Re: [Phys-L] irreversible quasistatic

[John Denker <jsd@av8n.com>]

On 07/29/2016 12:17 PM, Carl Mungan wrote:
> I want to know what happens if one or more of the four processes are
> irreversible; however, all four remain quasistatic so that we can
> draw well-defined PV or TS diagrams. For specificity, assume one of
> the isochoric processes is as I described in my previous email.
>
> Now what do you say?

As I said in the previous message, there are additional variables
in the equations.

In particular, there is a key assumption that goes in to the
analysis of reversible engines, namely that the entropy taken
from the hot reservoir is equal to the entropy ejected into
the cold reservoir.

If you operate a brake (or the equivalent) that creates new
entropy, this equality is broken.  You need an additional
variable to keep track of the newly-created entropy.

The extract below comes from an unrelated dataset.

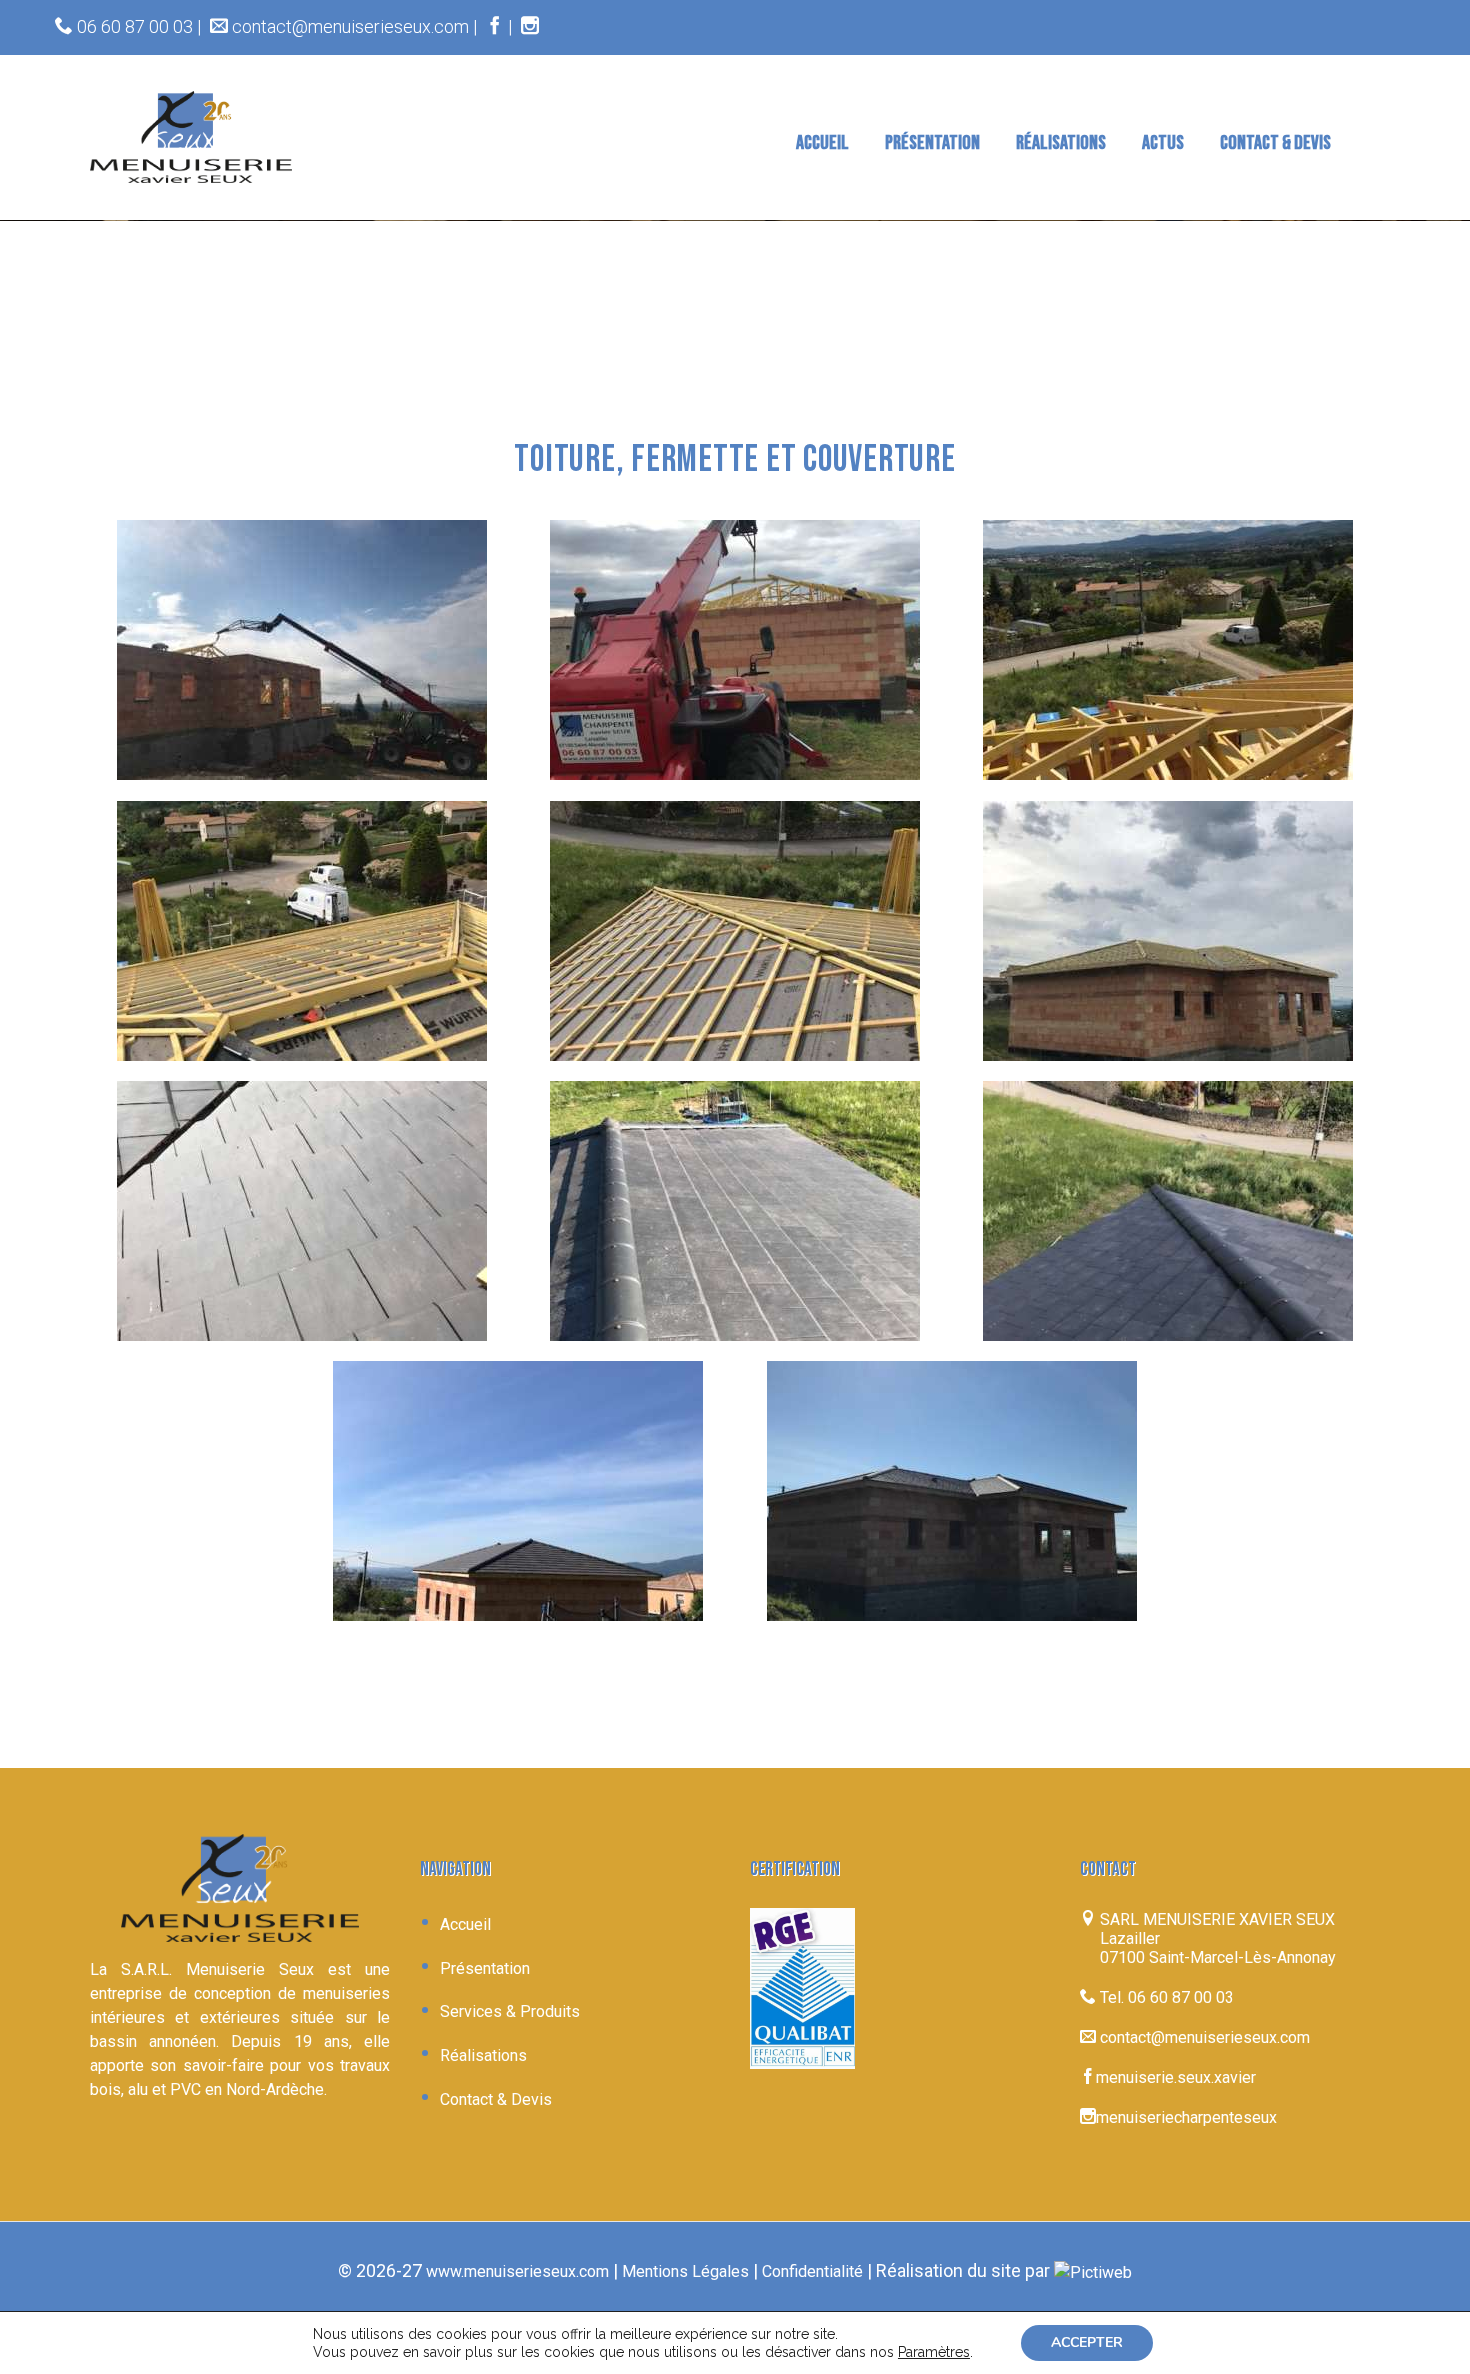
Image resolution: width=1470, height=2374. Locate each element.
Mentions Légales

This changes everything, including the compressibility.  The
compressibility has to do with the pressure, which is by
definition -∂E/∂V *at constant S* ... and if you mess with
the S you have to re-evaluate everything you know about
pressure.

Let's be clear:  To move along some leg of the cycle takes
energy.  This can be expanded as

	dE = ∂E/∂V|S dV + ∂E/∂S|V dS		[1]

assuming the state of the system (or subsystem) in question
can be described as a function of S and V.  Equation [1] is
a mathematical identity, basically the chain rule, if we
treat dE, dV, and dS as vectors.  (They are one-forms, not
pointy vectors.)

The classic Carnot cycle is exceptionally simple because on
the RHS of equation [1], the first term drops out on two of
the legs, and the second term drops out on the other two legs.
In contrast, if you are doing an irreversible expansion, the
second term does not drop out.  If you ignore it, you violate
conservation of energy.